What you have to do ▸
Every entry, start to finish, should be printed verbatim without pictures.

[Dataset items]

______________________________

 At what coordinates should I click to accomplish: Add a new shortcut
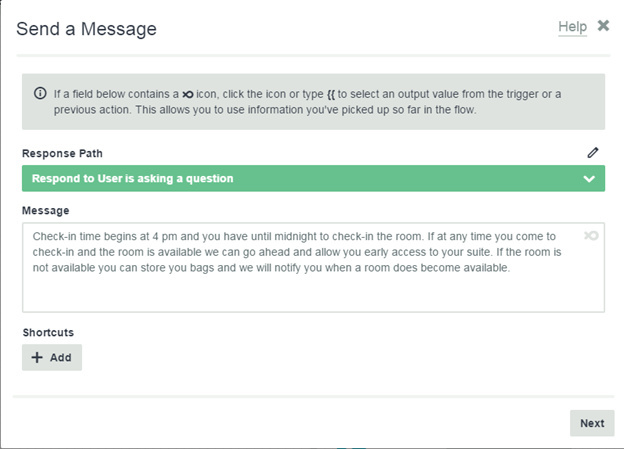(52, 357)
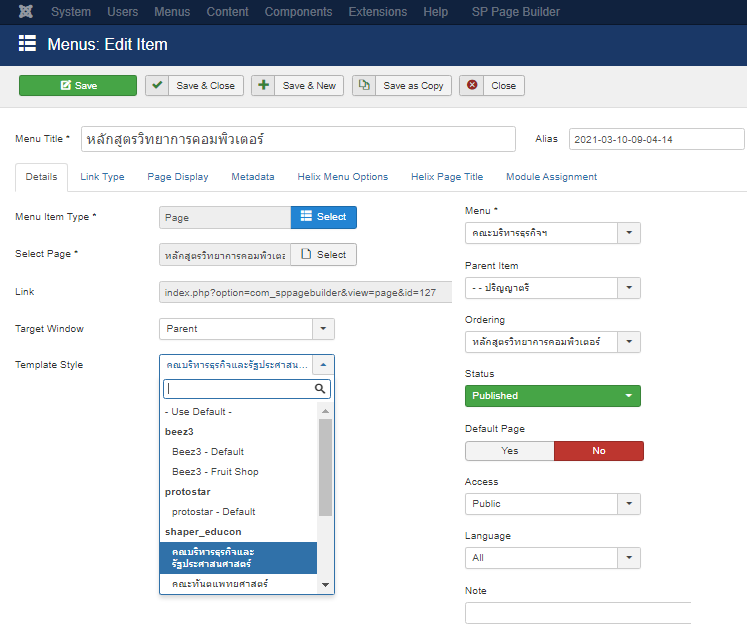The width and height of the screenshot is (747, 629).
Task: Open the Access dropdown arrow
Action: pos(628,504)
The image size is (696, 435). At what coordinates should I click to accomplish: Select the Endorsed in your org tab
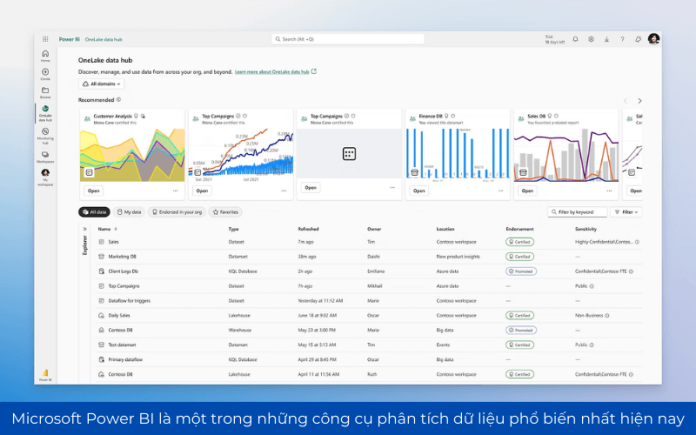pyautogui.click(x=176, y=212)
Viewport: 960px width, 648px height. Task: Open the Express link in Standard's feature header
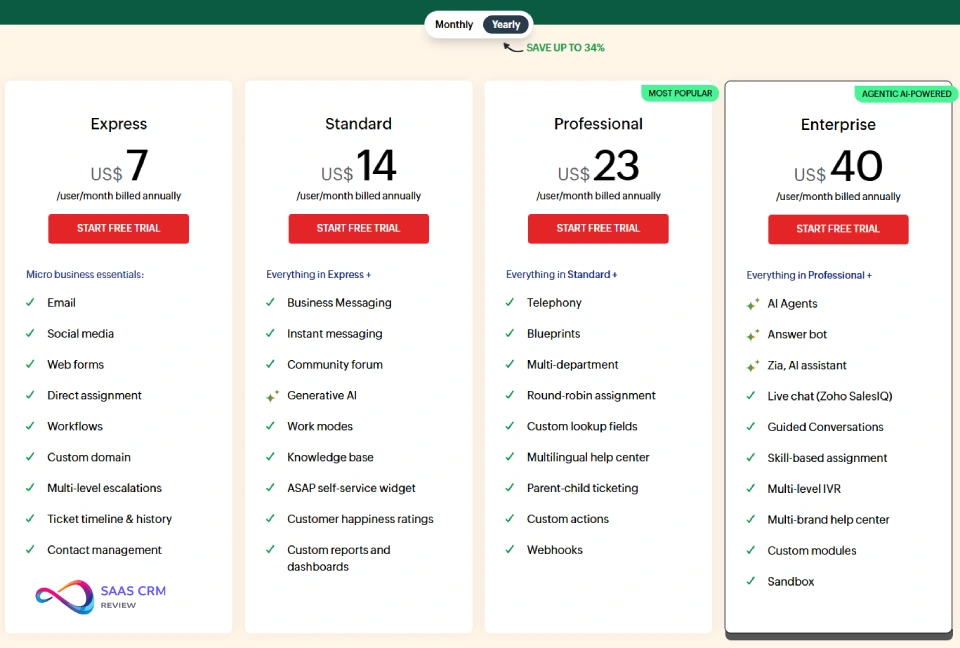[x=346, y=274]
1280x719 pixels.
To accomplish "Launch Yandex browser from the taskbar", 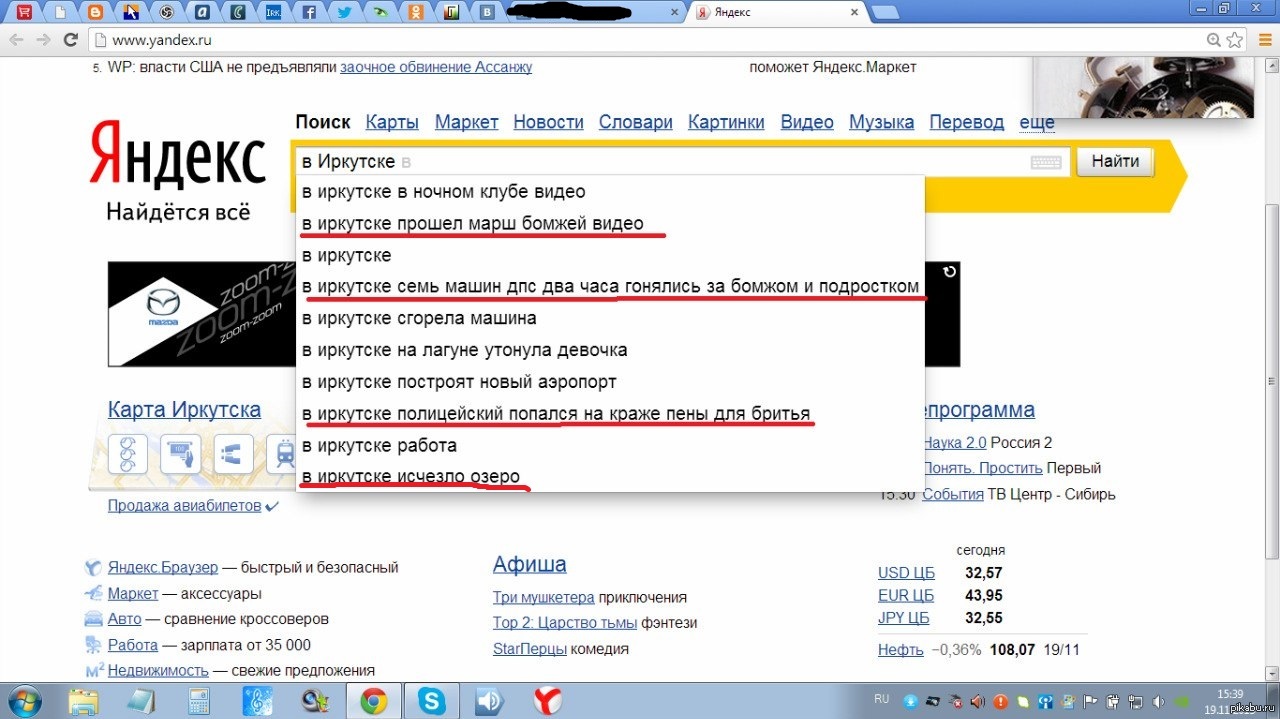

______________________________

Answer box ▸
 At what coordinates should I click to accomplish: Add a new shortcut
(52, 357)
The width and height of the screenshot is (747, 629).
Task: Open the Access dropdown arrow
Action: pos(628,504)
The image size is (696, 435). At what coordinates should I click to accomplish: Select the Endorsed in your org tab
pyautogui.click(x=176, y=212)
Viewport: 960px width, 648px height. Task: Open the Express link in Standard's feature header
[x=346, y=274]
1280x719 pixels.
To accomplish "Launch Yandex browser from the taskbar", 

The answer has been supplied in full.